Kong updates its Kuma service mesh and hands it over to the CNCF
Application programming interface management company Kong Inc. said today its open-source service mesh Kuma has been accepted as a sandbox-level project by the Cloud Native Computing Foundation.
Kong also announced an update to Kuma for monolithic and microservices-based applications, making it easier to deploy multitenant instances of the service mesh across different networking environments.
Service meshes create an abstraction layer across networking environments that helps to make it easier to deploy distributed applications within them. They work by automatically routing application traffic across multiple network underlays, which does away with the need to configure each application service for a specific network.
Kong’s Kuma service mesh is based on an open-source proxy server called Envoy that’s also hosted by the CNCF. In addition, the CNCF hosts another service mesh called Linkerd, but Kong said Kuma is lighter-weight and therefore easier to deploy in distributed computing environments.
Perhaps the best-known service mesh is Istio, which was created by Google LLC, IBM Corp. and Lyft Inc. specifically for use with Kubernetes, which is used to manage clusters of containerized application. Istio is open-source too, but it isn’t hosted by any organization and is notoriously complex to deploy and manage.
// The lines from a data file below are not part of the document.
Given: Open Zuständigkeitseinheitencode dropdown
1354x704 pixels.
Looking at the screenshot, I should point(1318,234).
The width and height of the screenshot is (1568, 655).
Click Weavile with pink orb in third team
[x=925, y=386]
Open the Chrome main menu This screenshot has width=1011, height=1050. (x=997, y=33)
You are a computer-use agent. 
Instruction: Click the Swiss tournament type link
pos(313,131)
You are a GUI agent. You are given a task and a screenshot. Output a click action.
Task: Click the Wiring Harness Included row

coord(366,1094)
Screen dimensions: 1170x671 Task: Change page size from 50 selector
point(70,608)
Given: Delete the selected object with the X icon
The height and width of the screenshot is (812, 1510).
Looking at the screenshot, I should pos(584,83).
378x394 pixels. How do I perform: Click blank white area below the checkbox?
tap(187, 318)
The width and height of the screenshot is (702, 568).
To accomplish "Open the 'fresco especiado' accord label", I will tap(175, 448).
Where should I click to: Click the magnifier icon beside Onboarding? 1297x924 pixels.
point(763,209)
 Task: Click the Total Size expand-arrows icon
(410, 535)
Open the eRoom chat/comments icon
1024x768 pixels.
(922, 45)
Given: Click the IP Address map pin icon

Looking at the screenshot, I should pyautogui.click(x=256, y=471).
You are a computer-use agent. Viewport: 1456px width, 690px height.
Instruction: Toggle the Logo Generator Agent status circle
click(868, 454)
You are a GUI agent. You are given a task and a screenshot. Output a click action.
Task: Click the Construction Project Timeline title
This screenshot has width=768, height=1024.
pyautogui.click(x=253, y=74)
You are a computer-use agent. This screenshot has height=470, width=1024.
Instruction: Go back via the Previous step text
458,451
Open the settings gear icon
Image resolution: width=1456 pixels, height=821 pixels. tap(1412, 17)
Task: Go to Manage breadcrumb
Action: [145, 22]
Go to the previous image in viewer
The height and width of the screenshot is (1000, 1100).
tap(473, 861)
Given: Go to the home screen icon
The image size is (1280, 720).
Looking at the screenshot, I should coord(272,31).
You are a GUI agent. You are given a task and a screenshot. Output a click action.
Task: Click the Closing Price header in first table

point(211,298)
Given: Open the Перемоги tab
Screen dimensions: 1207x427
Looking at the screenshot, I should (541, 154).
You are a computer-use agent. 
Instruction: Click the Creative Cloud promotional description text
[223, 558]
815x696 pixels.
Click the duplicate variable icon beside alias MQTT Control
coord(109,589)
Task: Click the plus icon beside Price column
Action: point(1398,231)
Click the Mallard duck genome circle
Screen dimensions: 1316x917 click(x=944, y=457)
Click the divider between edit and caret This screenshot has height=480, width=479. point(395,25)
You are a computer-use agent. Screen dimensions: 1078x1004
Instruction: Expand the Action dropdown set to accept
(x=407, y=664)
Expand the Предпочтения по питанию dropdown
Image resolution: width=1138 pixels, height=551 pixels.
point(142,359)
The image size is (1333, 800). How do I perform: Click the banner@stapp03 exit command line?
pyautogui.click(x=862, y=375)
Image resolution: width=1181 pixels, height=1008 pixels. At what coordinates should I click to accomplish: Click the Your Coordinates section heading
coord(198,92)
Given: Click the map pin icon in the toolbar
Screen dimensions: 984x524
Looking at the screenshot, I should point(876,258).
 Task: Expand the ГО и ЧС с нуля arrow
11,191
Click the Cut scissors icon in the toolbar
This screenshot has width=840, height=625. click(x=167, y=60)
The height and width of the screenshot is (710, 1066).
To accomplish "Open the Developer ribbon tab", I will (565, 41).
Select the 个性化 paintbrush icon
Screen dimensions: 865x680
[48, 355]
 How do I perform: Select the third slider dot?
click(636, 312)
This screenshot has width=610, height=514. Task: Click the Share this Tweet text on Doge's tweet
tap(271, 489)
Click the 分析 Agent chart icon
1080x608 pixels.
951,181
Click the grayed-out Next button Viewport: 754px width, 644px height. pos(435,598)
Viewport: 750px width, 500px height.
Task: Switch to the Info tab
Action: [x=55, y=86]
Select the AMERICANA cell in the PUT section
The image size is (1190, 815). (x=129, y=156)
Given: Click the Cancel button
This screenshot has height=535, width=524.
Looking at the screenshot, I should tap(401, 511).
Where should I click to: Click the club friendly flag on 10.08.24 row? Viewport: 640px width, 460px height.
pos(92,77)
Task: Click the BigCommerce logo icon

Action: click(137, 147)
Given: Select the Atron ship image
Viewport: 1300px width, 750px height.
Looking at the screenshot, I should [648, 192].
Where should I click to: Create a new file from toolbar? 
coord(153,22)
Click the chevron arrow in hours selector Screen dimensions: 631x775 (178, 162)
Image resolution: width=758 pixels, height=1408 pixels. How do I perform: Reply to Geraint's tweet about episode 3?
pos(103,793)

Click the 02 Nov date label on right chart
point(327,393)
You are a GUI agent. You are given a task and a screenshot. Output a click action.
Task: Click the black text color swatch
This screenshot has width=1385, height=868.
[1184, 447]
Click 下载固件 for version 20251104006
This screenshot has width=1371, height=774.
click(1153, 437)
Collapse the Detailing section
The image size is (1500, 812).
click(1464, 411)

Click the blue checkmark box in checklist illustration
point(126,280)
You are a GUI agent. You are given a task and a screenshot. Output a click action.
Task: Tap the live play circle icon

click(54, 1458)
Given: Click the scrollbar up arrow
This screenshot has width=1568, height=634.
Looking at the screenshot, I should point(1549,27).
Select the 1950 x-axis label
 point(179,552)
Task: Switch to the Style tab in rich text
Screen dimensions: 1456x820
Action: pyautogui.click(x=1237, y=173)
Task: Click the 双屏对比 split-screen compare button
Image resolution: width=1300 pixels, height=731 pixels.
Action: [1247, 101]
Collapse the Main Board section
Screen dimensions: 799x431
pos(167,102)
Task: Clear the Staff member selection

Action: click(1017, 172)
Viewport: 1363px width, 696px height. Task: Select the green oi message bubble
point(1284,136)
Kong said the popularity of Envoy means it makes sense for many organizations to work with a service mesh that’s based on it. The company argues that Kuma is not only more lightweight, but also scales up better and is more extensible. For example, the latest release of Kuma has added support for global and remote plane replication across hundreds of thousands of data plane proxies.
Also new is an ingress data plane mode that helps to automate cross-cluster and cross-platform service mesh communications, and a native universal Domain Name System service discovery API that makes it appear as if multiple application services are using the same shared cluster.
To date, very few companies have actually deployed any kind of service mesh inside a production environment. But with the number of microservices-based applications in deployment steadily increasing, Kong said, organizations will need to find an easier way for those apps to invoke network resources. The challenge now is to get service mesh platforms to the point where enterprise information technology teams are comfortable with both deploying and managing them.
That’s what today’s move is all about. Now that Kuma has been adopted by the CNCF, Kong said, it hopes more organizations will be enticed to contribute to its development and eventually build their applications on it.
“From a technology standpoint, it makes no sense for individual companies to create their own control plane but rather build their own unique applications on proven technologies like Envoy and Kuma,” said Marco Palladino, co-founder and chief technology officer of Kong. “We welcome the broader community to join Kuma on Slack and on our bi-weekly community calls to contribute to the project and continue the incredible momentum we have achieved so far.”
Constellation Research Inc. analyst Holger Mueller told SiliconANGLE that service meshes are likely to be a key element of next-generation applications, since they enable those apps to use a large number of microservices more easily.
“The competition to control that new software application layer from a services perspective is incredibly fierce,” Mueller said. “But that competition is what executives want, as it gives them more options to choose the service mesh that’s most suitable for powering their specific applications.”